> _Task description_: Retype each line of the listing below, word for word.

> _Material provided_:

.....

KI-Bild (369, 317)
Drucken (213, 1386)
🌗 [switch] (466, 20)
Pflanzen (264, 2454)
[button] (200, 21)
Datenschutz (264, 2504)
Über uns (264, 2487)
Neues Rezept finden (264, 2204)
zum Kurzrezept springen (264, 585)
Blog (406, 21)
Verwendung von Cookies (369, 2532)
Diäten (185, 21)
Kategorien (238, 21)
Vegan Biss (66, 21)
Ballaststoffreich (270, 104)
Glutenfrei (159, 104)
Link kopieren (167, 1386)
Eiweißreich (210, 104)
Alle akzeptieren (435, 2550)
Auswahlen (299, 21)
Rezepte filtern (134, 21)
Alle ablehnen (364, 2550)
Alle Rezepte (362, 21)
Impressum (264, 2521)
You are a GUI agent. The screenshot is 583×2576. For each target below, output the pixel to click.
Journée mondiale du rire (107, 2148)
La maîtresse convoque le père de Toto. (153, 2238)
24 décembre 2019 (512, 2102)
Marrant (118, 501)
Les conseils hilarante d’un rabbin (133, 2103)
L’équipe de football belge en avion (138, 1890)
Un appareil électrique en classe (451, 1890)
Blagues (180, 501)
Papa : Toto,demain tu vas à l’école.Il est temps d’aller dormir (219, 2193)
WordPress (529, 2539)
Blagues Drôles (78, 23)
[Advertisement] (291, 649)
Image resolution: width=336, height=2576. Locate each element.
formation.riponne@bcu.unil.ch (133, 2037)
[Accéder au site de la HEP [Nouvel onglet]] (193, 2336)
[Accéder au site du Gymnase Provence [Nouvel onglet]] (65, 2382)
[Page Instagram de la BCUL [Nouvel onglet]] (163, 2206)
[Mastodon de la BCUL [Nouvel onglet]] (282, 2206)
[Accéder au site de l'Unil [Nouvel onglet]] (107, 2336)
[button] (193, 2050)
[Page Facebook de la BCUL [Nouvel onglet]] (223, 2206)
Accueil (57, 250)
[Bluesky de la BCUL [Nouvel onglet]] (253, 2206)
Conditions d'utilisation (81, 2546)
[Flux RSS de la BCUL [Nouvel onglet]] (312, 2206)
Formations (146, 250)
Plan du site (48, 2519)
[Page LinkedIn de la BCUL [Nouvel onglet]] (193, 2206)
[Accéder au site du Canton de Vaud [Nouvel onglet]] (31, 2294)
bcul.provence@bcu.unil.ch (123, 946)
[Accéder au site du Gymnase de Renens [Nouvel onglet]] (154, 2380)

.....

> _Solution to this problem_:
KI-Bild (369, 317)
Drucken (213, 1386)
🌗 [switch] (466, 20)
Pflanzen (264, 2454)
[button] (200, 21)
Datenschutz (264, 2504)
Über uns (264, 2487)
Neues Rezept finden (264, 2204)
zum Kurzrezept springen (264, 585)
Blog (406, 21)
Verwendung von Cookies (369, 2532)
Diäten (185, 21)
Kategorien (238, 21)
Vegan Biss (66, 21)
Ballaststoffreich (270, 104)
Glutenfrei (159, 104)
Link kopieren (167, 1386)
Eiweißreich (210, 104)
Alle akzeptieren (435, 2550)
Auswahlen (299, 21)
Rezepte filtern (134, 21)
Alle ablehnen (364, 2550)
Alle Rezepte (362, 21)
Impressum (264, 2521)
You are a GUI agent. The screenshot is 583×2576. For each target below, output the pixel to click.
Journée mondiale du rire (107, 2148)
La maîtresse convoque le père de Toto. (153, 2238)
24 décembre 2019 (512, 2102)
Marrant (118, 501)
Les conseils hilarante d’un rabbin (133, 2103)
L’équipe de football belge en avion (138, 1890)
Un appareil électrique en classe (451, 1890)
Blagues (180, 501)
Papa : Toto,demain tu vas à l’école.Il est temps d’aller dormir (219, 2193)
WordPress (529, 2539)
Blagues Drôles (78, 23)
[Advertisement] (291, 649)
Image resolution: width=336, height=2576. Locate each element.
formation.riponne@bcu.unil.ch (133, 2037)
[Accéder au site de la HEP [Nouvel onglet]] (193, 2336)
[Accéder au site du Gymnase Provence [Nouvel onglet]] (65, 2382)
[Page Instagram de la BCUL [Nouvel onglet]] (163, 2206)
[Mastodon de la BCUL [Nouvel onglet]] (282, 2206)
[Accéder au site de l'Unil [Nouvel onglet]] (107, 2336)
[button] (193, 2050)
[Page Facebook de la BCUL [Nouvel onglet]] (223, 2206)
Accueil (57, 250)
[Bluesky de la BCUL [Nouvel onglet]] (253, 2206)
Conditions d'utilisation (81, 2546)
[Flux RSS de la BCUL [Nouvel onglet]] (312, 2206)
Formations (146, 250)
Plan du site (48, 2519)
[Page LinkedIn de la BCUL [Nouvel onglet]] (193, 2206)
[Accéder au site du Canton de Vaud [Nouvel onglet]] (31, 2294)
bcul.provence@bcu.unil.ch (123, 946)
[Accéder au site du Gymnase de Renens [Nouvel onglet]] (154, 2380)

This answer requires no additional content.